Strain monitoring of concrete components using embedded carbon nanofibers/epoxy sensors

In this study, embedded strain sensors based on the principle of piezoresistivity were fabricated by epoxy-based composites filled with different contents of carbon nanofibers (CNFs). The piezoresistive performances and relevant parameters including gauge factor, linearity, repeatability and hysteresis of these sensors were investigated. A compensation circuit was proposed to eliminate the influence of temperature on sensing signals of the sensors. The CNFs/epoxy sensors were embedded into concrete cylinders to monitor their compressive strains under monotonic and cyclic loadings, thereby assessing practical applications of the CNFs/epoxy sensors as strain sensors for monitoring concrete structures.
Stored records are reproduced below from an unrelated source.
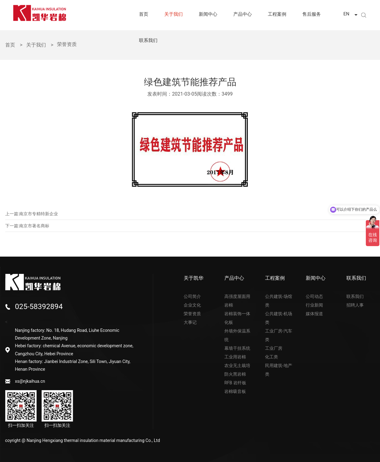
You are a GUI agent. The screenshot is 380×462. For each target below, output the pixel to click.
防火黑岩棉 (235, 374)
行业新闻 (314, 305)
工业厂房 (273, 348)
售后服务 (311, 14)
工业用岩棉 (235, 356)
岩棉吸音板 (235, 391)
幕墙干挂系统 (237, 348)
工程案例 (277, 14)
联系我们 (148, 40)
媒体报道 (314, 313)
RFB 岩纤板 (235, 382)
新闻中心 (208, 14)
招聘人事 (355, 305)
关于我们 (173, 14)
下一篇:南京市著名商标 (27, 225)
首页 (143, 14)
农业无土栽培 (237, 365)
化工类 (271, 356)
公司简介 (192, 296)
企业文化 (192, 305)
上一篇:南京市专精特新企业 (31, 213)
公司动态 (314, 296)
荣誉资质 (192, 313)
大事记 (190, 322)
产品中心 (242, 14)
The results indicate that the sensors containing 0.58 vol% of CNFs, which have a gauge factor of 37.1, a linearity of 5.5%, a repeatability of 3.8% and a hysteresis of 6.3%, exhibited better piezoresistive performance compared to those containing 0.29 vol% of CNFs. The calibration and monitoring curves exhibited a consistent variation trend when the cylinders embedded with sensors were subjected to monotonic and cyclic loadings. This demonstrates that the CNFs/epoxy sensors have considerable potential to be used as embedded strain sensors for structural health monitoring of concrete structures.